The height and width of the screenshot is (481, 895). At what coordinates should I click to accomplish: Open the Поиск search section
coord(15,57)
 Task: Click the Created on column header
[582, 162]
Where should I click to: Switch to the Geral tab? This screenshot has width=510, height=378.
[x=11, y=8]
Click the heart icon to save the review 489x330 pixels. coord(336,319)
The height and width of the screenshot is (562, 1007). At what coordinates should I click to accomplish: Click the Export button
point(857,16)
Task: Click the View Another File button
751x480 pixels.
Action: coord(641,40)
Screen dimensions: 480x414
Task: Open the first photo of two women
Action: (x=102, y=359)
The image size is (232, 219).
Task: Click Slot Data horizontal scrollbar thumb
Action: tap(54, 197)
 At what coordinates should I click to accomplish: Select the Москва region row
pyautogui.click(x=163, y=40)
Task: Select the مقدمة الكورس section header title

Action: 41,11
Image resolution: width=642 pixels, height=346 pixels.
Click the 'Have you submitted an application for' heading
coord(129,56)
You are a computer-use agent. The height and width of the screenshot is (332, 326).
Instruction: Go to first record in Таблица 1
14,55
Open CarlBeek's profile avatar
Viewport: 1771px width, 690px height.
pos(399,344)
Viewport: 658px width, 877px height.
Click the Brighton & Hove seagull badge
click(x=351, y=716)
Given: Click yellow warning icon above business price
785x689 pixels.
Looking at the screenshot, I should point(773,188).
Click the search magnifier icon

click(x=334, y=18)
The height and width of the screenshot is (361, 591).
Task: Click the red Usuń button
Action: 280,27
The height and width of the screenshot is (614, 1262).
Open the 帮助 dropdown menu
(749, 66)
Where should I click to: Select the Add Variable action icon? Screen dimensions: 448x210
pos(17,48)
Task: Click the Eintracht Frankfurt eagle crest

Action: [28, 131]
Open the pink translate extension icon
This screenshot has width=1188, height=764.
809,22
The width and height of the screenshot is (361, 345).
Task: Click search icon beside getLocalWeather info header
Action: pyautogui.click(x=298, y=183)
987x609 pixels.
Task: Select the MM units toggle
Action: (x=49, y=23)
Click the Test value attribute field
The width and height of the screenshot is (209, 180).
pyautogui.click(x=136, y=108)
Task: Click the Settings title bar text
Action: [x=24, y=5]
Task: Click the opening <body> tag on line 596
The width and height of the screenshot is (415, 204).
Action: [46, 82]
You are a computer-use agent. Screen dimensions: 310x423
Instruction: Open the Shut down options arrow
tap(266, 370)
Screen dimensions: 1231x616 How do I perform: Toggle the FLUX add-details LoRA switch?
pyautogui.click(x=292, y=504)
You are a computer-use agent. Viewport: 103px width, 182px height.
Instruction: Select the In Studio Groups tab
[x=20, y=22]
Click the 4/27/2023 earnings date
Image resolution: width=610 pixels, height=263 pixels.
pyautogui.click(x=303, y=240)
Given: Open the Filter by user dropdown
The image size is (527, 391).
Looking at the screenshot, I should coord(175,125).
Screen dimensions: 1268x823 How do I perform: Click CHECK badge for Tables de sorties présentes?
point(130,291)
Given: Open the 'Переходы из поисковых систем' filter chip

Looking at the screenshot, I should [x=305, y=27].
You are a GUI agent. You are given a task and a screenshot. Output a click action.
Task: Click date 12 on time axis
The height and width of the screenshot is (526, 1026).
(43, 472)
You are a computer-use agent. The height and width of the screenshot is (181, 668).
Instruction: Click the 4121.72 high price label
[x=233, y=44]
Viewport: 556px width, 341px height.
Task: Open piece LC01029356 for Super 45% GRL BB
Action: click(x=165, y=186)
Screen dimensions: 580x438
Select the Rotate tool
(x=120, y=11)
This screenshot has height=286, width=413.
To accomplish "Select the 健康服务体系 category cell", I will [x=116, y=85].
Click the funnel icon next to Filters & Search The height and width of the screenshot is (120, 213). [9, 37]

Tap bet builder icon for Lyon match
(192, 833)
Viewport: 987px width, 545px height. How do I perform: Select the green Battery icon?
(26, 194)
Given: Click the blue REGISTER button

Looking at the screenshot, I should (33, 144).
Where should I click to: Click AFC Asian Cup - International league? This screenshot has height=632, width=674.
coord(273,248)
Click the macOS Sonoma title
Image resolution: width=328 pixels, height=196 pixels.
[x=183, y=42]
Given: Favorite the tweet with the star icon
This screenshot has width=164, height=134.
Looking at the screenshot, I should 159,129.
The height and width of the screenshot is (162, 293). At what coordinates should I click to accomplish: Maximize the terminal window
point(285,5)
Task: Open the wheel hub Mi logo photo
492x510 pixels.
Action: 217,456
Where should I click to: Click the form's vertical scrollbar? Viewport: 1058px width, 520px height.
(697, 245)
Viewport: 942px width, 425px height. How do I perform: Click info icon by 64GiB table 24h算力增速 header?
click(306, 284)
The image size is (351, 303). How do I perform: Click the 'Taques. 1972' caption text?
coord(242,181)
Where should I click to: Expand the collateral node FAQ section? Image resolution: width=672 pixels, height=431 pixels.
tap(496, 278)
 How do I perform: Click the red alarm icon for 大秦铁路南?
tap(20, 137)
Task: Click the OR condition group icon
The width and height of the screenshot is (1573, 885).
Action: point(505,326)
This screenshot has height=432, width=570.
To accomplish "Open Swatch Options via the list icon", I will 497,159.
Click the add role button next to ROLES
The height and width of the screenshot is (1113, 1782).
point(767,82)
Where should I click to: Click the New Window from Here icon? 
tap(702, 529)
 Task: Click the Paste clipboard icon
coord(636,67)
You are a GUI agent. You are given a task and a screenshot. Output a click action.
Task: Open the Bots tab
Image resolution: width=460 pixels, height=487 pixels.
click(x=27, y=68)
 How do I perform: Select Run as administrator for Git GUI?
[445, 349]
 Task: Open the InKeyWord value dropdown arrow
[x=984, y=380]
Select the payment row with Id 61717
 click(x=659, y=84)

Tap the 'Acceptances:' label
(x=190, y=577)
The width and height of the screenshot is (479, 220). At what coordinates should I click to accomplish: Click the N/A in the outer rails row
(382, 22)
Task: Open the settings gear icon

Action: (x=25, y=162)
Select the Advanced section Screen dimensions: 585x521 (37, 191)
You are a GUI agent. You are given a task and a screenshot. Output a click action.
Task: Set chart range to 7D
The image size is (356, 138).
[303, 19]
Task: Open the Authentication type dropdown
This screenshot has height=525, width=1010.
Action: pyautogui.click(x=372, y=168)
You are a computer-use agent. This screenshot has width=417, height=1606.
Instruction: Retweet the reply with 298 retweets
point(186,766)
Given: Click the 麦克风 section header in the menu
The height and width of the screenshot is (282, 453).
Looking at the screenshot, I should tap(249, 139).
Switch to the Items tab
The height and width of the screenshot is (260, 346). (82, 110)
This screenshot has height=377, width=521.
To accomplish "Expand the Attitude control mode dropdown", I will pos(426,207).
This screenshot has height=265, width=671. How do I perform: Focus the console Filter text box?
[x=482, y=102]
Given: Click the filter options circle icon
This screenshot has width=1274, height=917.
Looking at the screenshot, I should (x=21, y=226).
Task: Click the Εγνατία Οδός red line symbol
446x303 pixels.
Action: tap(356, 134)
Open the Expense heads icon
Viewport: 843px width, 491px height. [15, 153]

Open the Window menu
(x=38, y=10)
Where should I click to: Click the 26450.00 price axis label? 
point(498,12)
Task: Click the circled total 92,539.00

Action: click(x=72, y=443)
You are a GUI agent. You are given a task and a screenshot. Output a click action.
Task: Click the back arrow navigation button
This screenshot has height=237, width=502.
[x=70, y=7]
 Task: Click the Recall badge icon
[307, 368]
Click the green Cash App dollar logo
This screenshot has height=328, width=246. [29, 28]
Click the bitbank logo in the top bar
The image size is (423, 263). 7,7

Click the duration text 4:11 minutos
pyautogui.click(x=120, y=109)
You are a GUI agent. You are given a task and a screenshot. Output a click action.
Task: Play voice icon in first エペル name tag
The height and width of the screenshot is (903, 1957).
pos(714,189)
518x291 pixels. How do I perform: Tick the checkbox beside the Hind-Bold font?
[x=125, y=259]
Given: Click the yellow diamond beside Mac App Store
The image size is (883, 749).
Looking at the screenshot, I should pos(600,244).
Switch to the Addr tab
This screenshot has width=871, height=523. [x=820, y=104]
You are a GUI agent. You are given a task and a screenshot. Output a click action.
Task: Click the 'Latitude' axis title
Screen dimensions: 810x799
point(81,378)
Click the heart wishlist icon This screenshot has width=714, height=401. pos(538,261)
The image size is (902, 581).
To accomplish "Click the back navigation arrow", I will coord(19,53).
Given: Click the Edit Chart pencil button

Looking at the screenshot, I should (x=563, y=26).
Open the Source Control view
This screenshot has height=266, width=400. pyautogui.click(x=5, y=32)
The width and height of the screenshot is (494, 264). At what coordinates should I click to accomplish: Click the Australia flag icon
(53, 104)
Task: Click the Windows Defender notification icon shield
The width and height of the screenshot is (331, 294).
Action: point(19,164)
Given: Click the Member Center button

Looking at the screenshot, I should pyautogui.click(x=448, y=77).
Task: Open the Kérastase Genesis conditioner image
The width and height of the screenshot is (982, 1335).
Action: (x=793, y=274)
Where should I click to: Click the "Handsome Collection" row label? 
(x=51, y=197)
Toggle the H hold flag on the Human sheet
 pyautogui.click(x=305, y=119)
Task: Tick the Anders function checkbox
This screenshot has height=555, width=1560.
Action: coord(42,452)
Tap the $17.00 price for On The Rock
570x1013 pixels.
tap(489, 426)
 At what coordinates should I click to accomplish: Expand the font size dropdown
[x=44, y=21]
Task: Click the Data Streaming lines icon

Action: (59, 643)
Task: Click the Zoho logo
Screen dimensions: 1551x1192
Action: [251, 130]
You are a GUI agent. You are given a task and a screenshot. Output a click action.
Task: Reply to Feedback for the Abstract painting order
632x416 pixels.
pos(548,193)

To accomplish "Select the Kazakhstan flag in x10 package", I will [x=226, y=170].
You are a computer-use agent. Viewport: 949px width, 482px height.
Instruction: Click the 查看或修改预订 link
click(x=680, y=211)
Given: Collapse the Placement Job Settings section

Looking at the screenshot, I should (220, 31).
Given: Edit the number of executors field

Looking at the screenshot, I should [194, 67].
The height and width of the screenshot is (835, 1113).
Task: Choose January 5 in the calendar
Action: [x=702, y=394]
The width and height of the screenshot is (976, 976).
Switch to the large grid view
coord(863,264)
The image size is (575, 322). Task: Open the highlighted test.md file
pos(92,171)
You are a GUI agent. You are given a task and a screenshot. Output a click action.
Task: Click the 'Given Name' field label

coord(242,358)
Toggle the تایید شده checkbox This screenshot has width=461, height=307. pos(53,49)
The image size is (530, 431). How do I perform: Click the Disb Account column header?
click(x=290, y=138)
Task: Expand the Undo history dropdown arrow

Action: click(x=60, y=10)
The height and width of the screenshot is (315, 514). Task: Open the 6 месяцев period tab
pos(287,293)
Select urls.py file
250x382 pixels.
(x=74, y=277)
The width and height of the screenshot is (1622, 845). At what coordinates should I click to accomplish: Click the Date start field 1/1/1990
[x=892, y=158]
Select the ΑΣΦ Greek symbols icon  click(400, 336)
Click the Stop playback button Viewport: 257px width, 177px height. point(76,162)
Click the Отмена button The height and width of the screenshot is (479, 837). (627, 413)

::::

Please copy every line of the material that contains the word "yellow".

Given: Click yellow warning icon above business price
Given: Click the yellow diamond beside Mac App Store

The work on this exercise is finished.